Task prompt:
Copy out the material from its first line through the line containing "(x=302, y=248)", including both of those lines. Leave the pictures out of your copy.

Target pointing data:
-- begin --

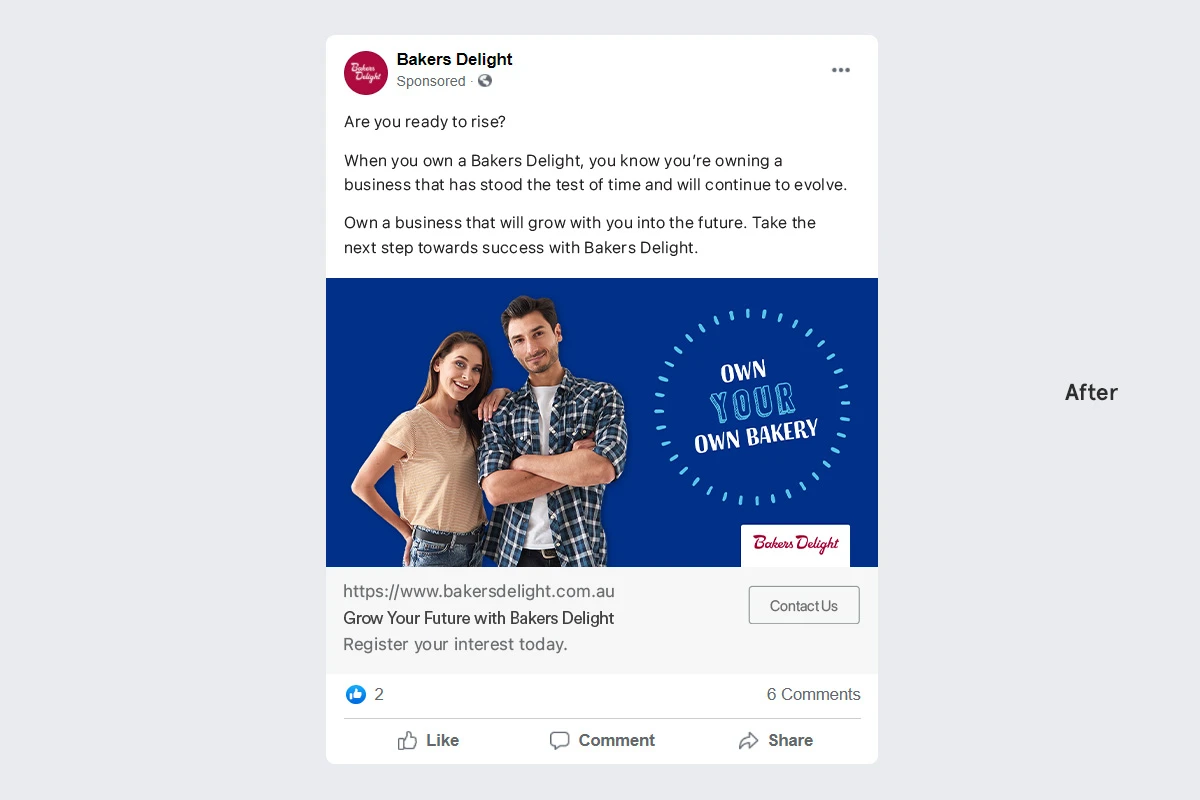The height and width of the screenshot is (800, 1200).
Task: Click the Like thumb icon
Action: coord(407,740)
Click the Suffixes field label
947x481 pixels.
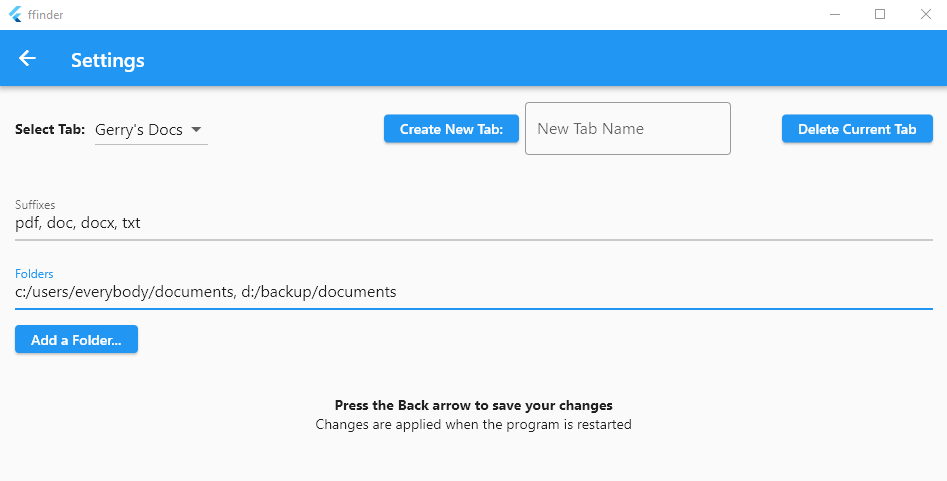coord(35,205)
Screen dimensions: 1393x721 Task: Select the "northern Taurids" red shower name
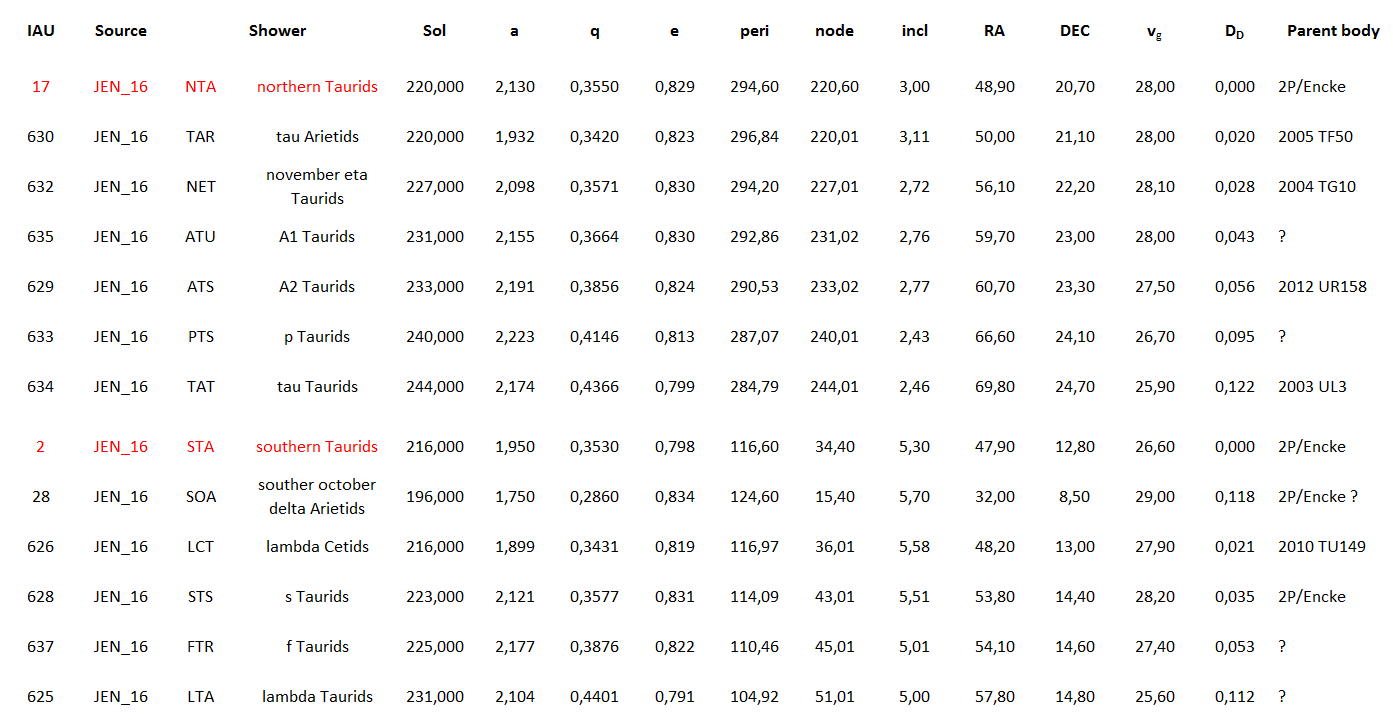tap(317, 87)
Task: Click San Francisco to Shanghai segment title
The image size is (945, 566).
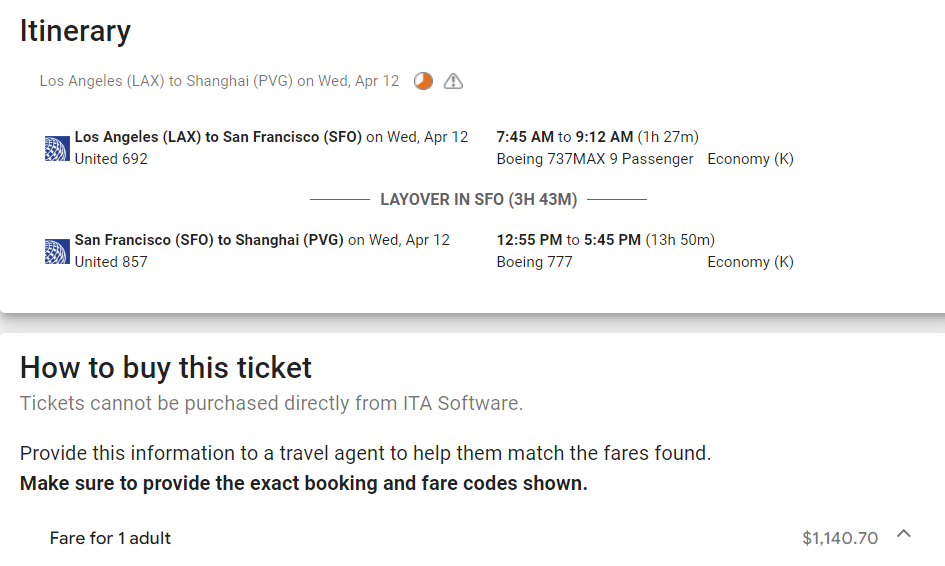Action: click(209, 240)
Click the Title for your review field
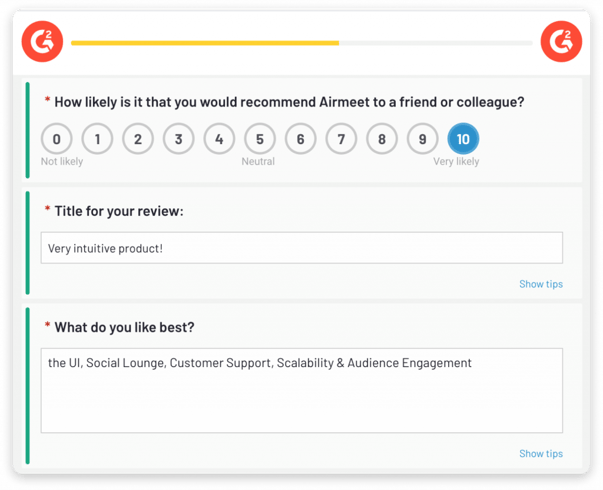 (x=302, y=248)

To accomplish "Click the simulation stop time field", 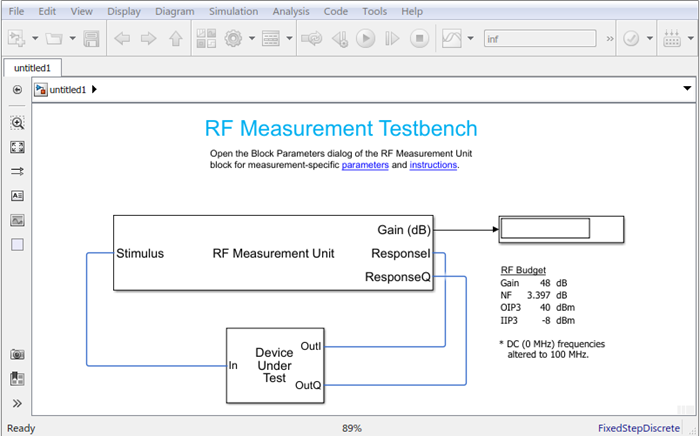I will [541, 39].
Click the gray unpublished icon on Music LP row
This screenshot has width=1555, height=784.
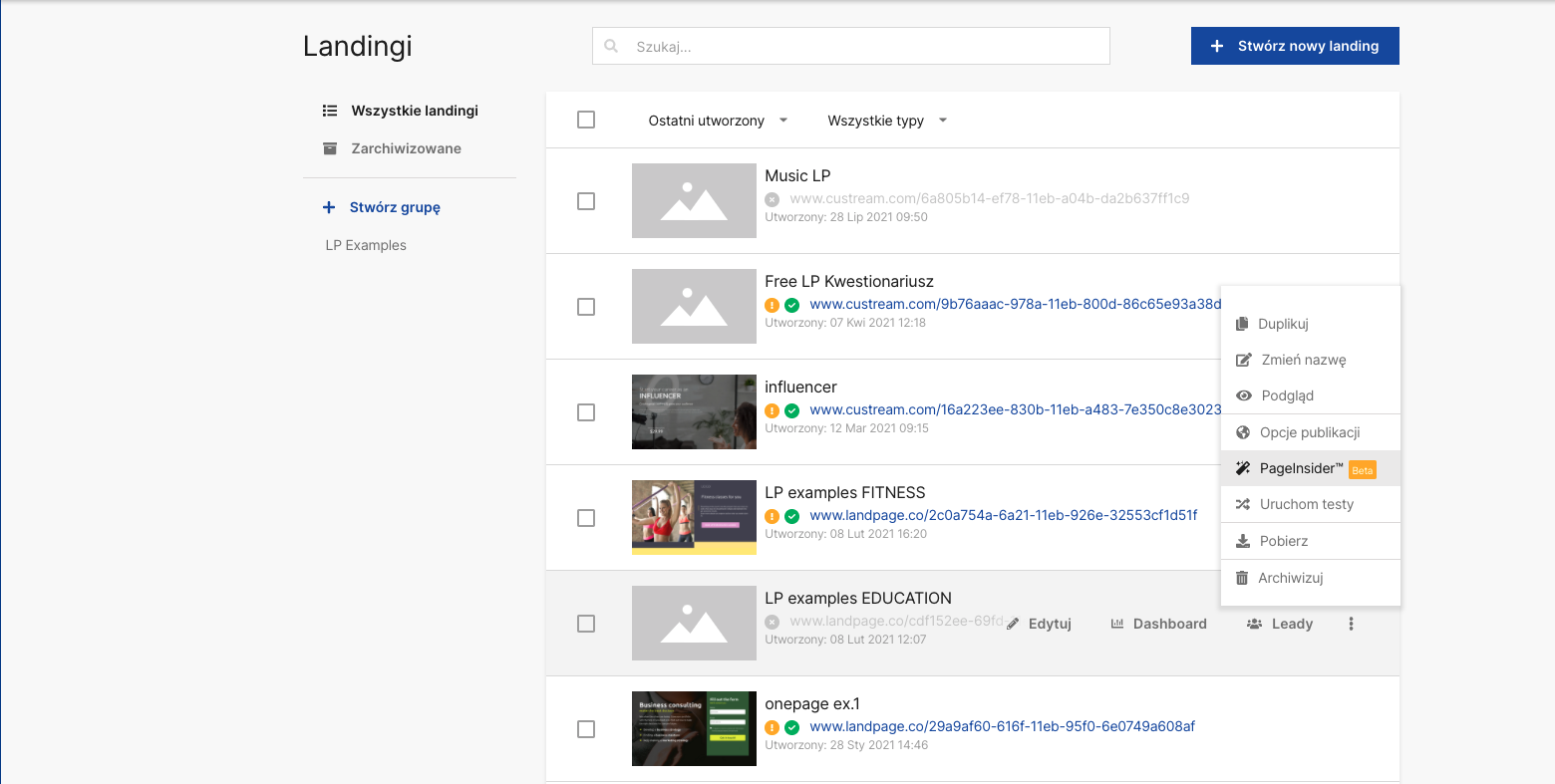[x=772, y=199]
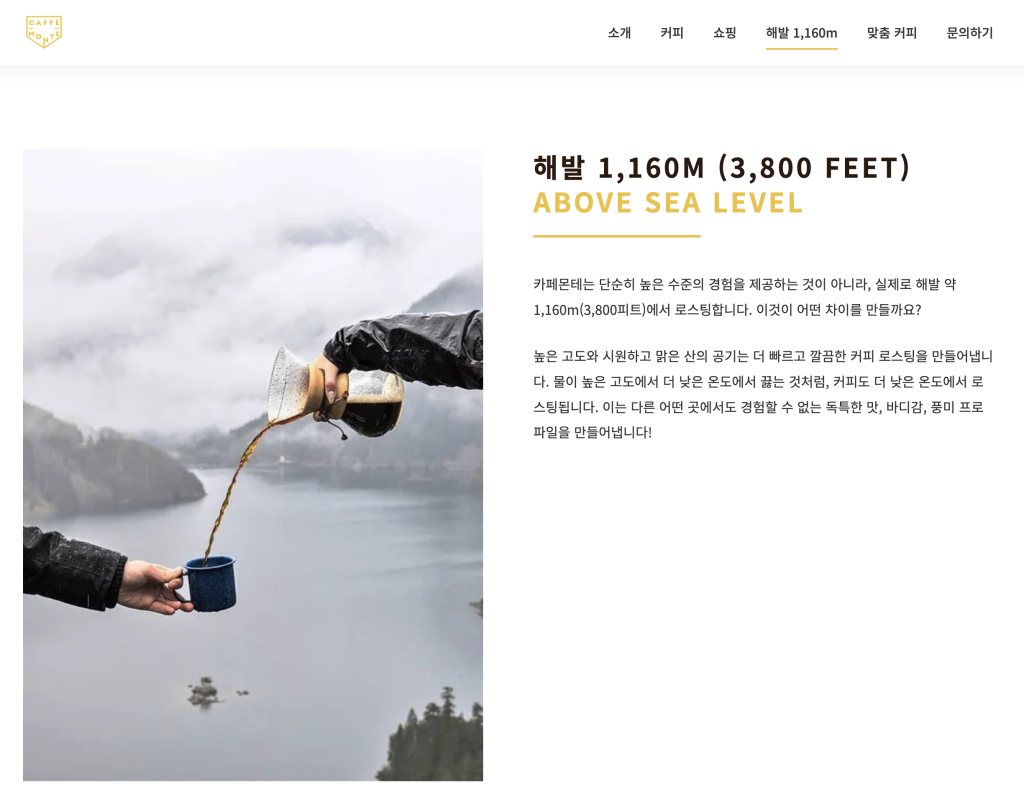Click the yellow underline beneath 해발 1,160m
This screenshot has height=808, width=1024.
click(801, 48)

-- end --

Finished answer:
The height and width of the screenshot is (800, 1200).
Task: Click the Like thumb icon
Action: coord(407,740)
Click the Suffixes field label
947x481 pixels.
coord(35,205)
Screen dimensions: 1393x721 Task: Select the "northern Taurids" red shower name
tap(317, 87)
Task: Click San Francisco to Shanghai segment title
The image size is (945, 566).
Action: click(209, 240)
Click the Title for your review field
 (x=302, y=248)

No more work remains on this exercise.